SHORT TASK ▸
In the records, from the line containing "This screenshot has width=867, height=634." through the end of the records, switch "period" to "interval" and keep everything else unchanged. Give only those lines, without the pictures.
+===+
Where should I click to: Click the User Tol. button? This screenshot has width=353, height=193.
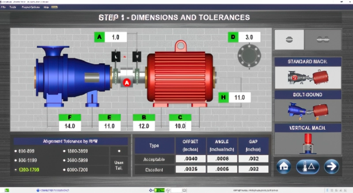click(118, 165)
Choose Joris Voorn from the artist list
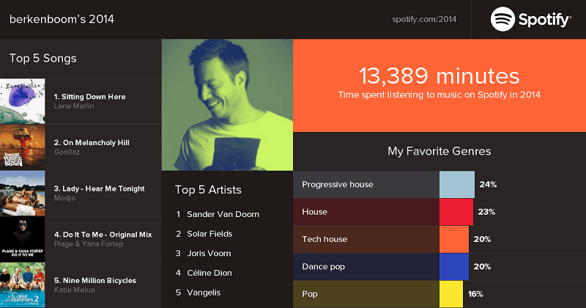 pyautogui.click(x=209, y=253)
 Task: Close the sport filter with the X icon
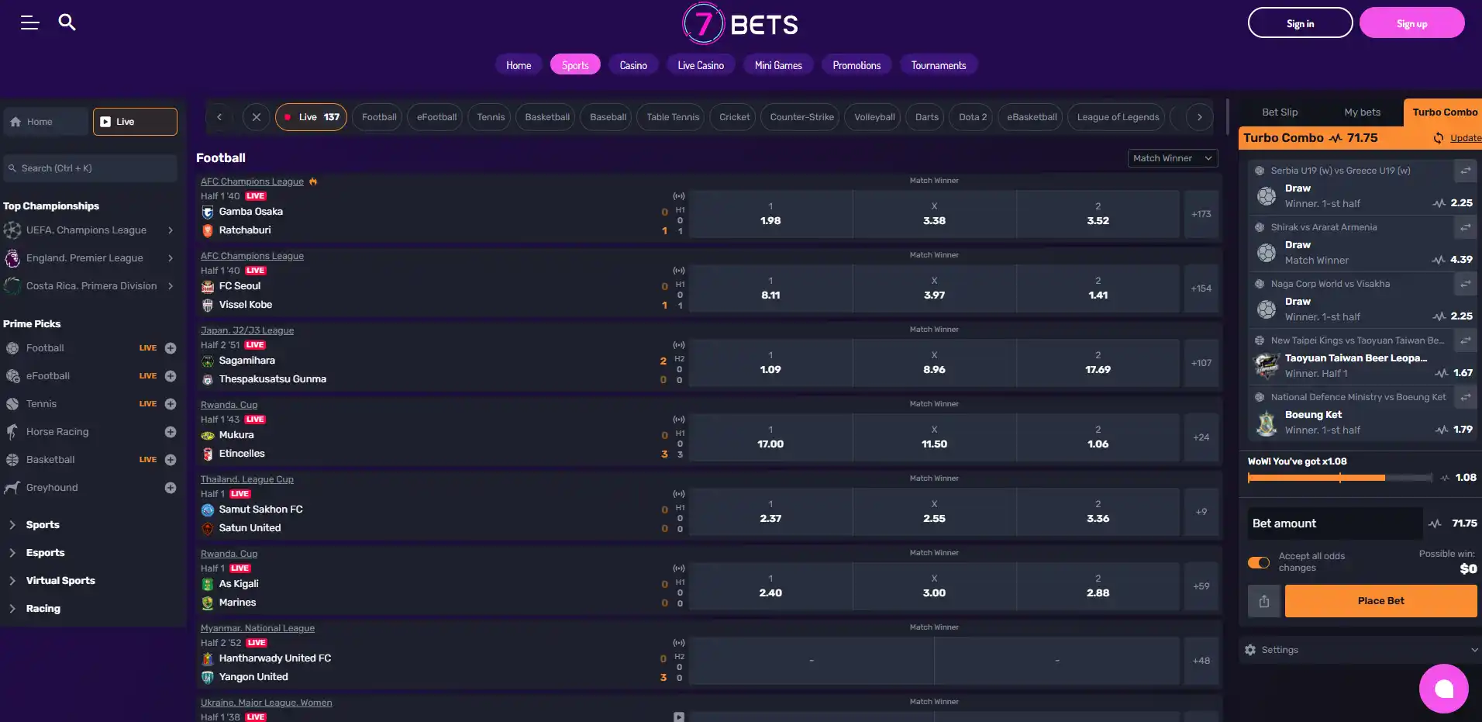pyautogui.click(x=257, y=117)
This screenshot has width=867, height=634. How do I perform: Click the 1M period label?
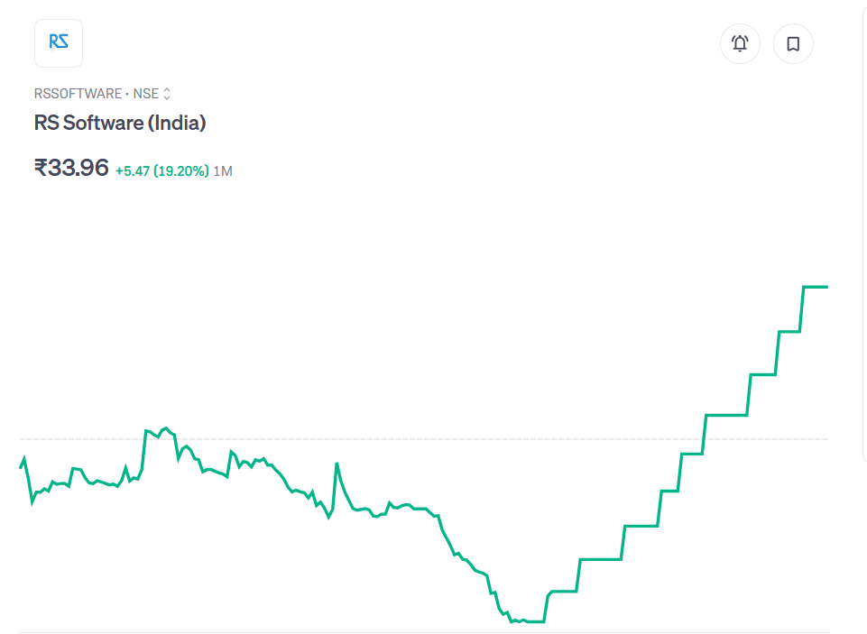(223, 171)
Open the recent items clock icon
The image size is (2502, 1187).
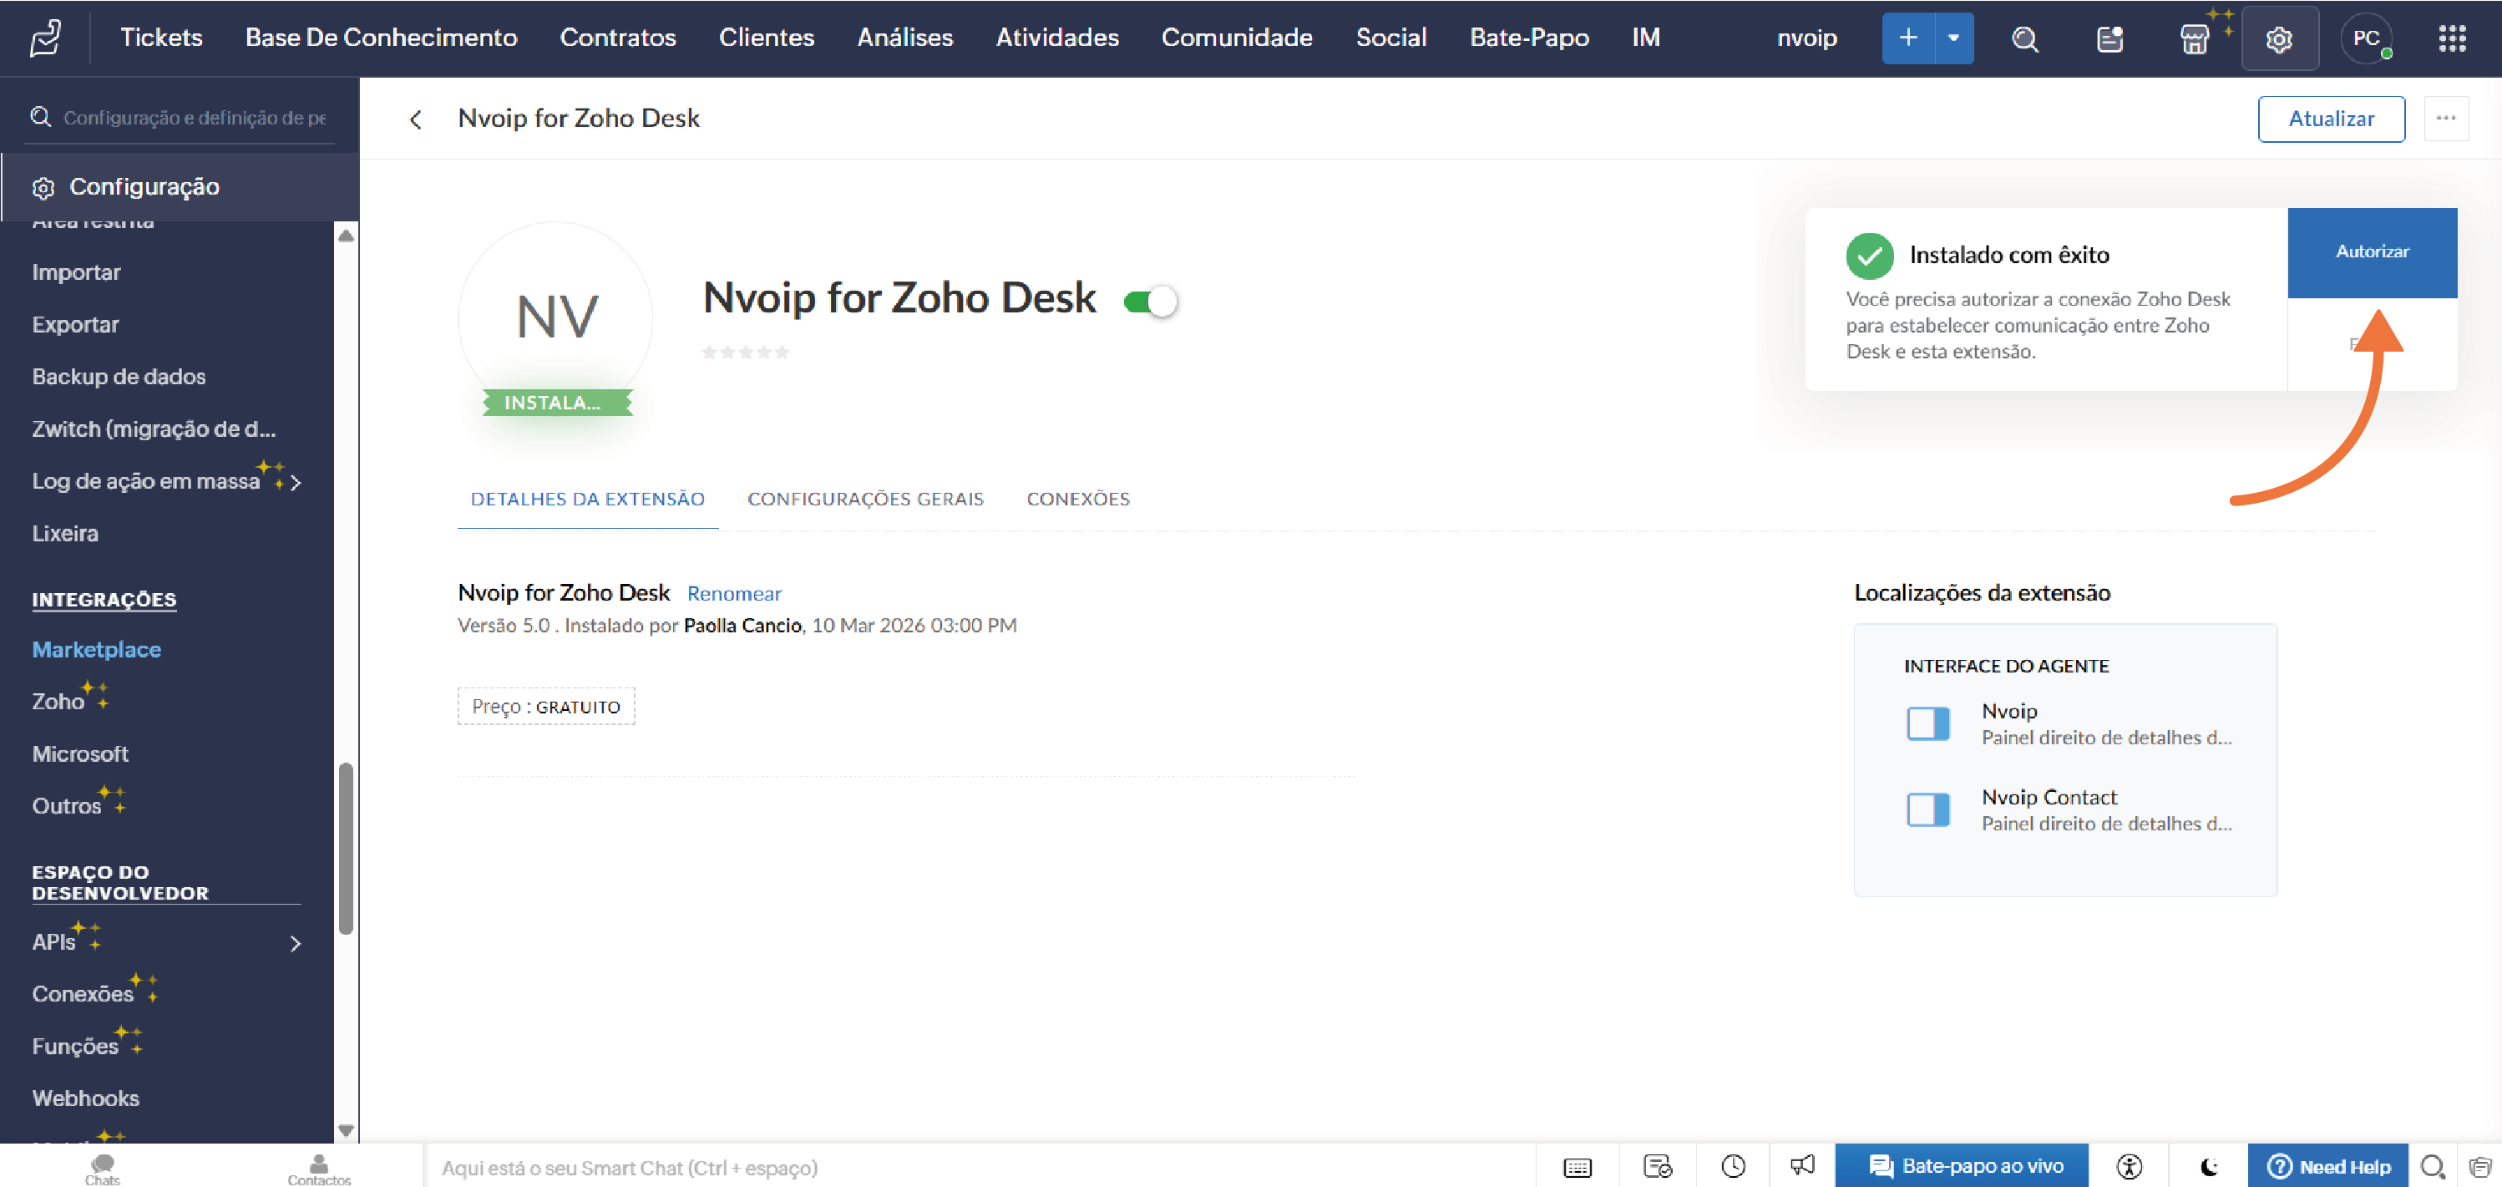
+===+
COMPLETED TASK ▸
This screenshot has width=867, height=634. How do I perform: Click the 1M interval label?
(223, 171)
Open the recent items clock icon
The image size is (2502, 1187).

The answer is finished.